The following conversation actually happened about three hours ago. I didn’t record it, but this is a fairly precise recollection. It was between myself and a Manhattan p.r. guy who knows everyone and everything and has been around the track dozens of times.


Graph stolen from latest Movieline race-assessment chart, which is primarily informed by handicapping commentary from Stu Van Airsdale.

Hollywood Elsewhere: I think the inevitability of Annette Bening thing is over. For now, at least. It could come back but right now all I feel — and I admit this is coming out of the recent Black Swan surge out of Los Angeles — is Natalie Portman, Natalie Portman, Natalie Portman.

N.Y.-Based Publicist: And look what they’re doing to Annette! They’re running Julianne Moore for Best Actress right alongside her, and they’re going to cause Annette to lose all over again.
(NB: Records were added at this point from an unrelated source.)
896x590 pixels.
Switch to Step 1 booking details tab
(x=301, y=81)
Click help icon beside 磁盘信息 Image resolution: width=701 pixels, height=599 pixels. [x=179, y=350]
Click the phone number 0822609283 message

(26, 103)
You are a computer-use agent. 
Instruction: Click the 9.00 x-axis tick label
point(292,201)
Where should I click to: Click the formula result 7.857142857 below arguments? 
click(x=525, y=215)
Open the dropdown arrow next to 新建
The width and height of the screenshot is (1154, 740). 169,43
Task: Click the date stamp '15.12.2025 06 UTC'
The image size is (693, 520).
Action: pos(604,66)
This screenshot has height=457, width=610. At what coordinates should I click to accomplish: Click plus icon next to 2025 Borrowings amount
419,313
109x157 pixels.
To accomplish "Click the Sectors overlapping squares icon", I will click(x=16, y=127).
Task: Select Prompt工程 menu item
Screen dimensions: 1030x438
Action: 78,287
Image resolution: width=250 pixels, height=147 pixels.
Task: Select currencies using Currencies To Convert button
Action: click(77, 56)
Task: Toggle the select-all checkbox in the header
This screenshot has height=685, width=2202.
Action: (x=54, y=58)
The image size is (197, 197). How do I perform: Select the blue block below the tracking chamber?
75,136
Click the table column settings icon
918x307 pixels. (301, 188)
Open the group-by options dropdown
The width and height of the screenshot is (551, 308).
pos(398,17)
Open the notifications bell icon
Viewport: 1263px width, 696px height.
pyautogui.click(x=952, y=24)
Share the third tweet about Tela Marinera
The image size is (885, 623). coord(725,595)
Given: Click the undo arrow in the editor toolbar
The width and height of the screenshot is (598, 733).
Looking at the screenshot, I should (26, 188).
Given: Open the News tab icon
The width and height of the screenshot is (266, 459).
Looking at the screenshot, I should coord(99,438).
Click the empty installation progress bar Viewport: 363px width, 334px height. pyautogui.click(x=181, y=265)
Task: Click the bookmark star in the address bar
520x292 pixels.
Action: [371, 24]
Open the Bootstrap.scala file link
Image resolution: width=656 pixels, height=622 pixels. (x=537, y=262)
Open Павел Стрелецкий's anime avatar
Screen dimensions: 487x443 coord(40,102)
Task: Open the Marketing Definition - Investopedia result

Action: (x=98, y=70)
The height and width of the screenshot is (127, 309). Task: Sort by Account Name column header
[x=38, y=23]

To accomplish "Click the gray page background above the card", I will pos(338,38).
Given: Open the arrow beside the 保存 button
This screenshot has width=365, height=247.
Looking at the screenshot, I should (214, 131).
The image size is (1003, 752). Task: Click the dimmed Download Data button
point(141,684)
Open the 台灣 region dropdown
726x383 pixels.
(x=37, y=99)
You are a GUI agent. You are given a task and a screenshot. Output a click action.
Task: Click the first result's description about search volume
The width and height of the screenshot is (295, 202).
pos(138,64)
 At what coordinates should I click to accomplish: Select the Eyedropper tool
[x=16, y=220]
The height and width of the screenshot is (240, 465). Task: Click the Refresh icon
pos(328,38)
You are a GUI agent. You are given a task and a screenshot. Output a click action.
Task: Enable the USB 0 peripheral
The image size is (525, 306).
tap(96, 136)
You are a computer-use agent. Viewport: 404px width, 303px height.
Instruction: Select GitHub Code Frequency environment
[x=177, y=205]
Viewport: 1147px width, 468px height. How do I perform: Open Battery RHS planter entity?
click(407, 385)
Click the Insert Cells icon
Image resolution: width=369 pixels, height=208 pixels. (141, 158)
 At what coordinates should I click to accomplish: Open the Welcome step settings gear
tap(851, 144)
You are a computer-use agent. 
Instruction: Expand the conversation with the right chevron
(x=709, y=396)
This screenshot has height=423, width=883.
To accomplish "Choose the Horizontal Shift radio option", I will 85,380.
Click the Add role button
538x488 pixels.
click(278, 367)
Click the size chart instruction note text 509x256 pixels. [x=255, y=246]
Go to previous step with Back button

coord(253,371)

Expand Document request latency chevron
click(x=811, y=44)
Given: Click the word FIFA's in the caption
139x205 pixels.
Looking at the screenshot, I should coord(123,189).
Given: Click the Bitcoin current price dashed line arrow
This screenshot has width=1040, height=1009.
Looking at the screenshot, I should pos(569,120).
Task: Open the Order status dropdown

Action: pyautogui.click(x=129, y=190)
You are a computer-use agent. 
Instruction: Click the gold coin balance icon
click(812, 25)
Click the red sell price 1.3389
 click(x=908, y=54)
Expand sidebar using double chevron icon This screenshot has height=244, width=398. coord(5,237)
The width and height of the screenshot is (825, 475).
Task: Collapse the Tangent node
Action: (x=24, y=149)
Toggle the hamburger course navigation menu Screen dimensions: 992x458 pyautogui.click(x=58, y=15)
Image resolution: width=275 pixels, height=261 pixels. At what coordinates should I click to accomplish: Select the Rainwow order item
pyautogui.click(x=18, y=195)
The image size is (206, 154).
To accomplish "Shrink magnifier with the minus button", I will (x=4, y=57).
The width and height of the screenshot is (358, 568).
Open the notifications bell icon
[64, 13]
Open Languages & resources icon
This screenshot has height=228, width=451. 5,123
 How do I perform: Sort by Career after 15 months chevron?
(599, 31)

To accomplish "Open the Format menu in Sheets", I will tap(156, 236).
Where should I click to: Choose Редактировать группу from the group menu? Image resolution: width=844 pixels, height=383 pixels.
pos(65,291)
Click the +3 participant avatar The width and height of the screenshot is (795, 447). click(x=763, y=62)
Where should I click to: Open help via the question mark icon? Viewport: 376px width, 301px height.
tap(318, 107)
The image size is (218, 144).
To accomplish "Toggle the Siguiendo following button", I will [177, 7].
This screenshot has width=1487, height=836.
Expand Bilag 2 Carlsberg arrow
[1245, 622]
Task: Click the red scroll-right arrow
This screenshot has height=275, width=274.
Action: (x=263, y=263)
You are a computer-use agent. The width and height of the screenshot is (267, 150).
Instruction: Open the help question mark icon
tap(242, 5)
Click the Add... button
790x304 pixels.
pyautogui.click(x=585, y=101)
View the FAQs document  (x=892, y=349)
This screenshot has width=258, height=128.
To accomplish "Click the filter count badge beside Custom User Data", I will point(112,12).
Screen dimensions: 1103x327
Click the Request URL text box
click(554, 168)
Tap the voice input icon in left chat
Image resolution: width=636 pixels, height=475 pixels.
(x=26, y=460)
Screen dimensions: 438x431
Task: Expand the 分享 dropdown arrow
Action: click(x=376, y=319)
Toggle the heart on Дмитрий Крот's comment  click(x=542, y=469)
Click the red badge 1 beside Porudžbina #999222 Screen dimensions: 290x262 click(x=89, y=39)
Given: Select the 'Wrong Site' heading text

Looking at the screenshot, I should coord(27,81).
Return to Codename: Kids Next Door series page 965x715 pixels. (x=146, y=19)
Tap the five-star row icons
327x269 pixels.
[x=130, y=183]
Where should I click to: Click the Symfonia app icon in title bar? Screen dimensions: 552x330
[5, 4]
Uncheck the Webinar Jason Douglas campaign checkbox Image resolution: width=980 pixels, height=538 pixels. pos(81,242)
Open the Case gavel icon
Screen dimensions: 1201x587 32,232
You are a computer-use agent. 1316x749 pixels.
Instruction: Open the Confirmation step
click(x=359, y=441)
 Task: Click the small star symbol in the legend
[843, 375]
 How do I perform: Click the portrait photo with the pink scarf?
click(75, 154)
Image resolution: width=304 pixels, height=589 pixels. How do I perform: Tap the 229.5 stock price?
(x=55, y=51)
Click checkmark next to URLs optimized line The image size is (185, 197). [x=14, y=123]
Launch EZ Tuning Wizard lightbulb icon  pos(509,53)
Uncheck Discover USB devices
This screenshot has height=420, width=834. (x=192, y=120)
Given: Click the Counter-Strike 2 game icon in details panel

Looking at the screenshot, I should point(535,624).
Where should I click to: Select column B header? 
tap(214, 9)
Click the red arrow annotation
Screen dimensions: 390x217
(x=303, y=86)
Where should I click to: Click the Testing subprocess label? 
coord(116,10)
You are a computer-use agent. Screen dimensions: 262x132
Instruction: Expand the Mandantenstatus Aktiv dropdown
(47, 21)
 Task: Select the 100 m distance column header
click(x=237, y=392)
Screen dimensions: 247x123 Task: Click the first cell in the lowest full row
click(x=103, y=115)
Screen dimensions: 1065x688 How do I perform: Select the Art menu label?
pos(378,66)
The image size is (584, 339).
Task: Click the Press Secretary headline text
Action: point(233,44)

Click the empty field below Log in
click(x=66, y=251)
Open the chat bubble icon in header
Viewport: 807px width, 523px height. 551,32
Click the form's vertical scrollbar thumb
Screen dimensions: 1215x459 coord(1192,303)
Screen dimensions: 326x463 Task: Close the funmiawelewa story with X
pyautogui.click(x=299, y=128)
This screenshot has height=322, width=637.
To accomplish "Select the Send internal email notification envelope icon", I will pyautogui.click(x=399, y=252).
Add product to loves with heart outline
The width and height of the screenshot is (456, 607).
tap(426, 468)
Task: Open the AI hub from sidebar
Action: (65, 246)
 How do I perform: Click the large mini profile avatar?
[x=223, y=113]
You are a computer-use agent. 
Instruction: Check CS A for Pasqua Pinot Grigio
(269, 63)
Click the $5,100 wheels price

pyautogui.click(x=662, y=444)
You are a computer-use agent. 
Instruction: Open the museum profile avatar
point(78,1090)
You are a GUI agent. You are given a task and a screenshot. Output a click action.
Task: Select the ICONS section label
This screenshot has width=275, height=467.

Hollywood Elsewhere: But they’re not really running Julianne. I mean, they “are,” sort of, but not really.

N.Y.-Based Publicist: Of course they are! They’re running them side by side. Annette and Julianne.

Hollywood Elsewhere: Well, the thinking — and I understand this from a political sense — is that they don’t want to offend or alienate either party. Bening and Moore are equal costars, after all, with the same weight and pathos in that film, and so they’re running them as equals.

N.Y.-Based Publicist: Look, do they want to win the Oscar or not? If they don’t make it a pure Annette thing, you watch as Natalie Portman just gets stronger and stronger. And you can feel it out there. It’s happening right now.

Hollywood Elsewhere: I’m just worried about Lesley Manville. I realize it’s too late and they’ve made their decision to run her for Best Actress, but if she was running for Best Supporting Actress she’d wipe the floor.

N.Y.-Based Publicist: No, she wouldn’t.

Hollywood Elsewhere: Whaddaya mean?

N.Y.-Based Publicist: Helena Bonham Carter.

Hollywood Elsewhere: Oh, come on! She’s gonna coast in on the coattails of The King’s Speech, you mean?

N.Y.-Based Publicist: That and her history. Howard’s End, Fight Club, Sweeney Todd, A Room With A View, the Red Queen in Alice in Wonderland.

Hollywood Elsewhere: I see. A career-tribute Oscar. Because…you know, she’s very dry and fine in The King’s Speech, but in and of itself her performance is nothing to do handstands over.

N.Y.-Based Publicist: Doesn’t matter.

Hollywood Elsewhere: It should. Because in a one-on-one between these two on the strength of performance alone, Lesley Manville would take it hands down.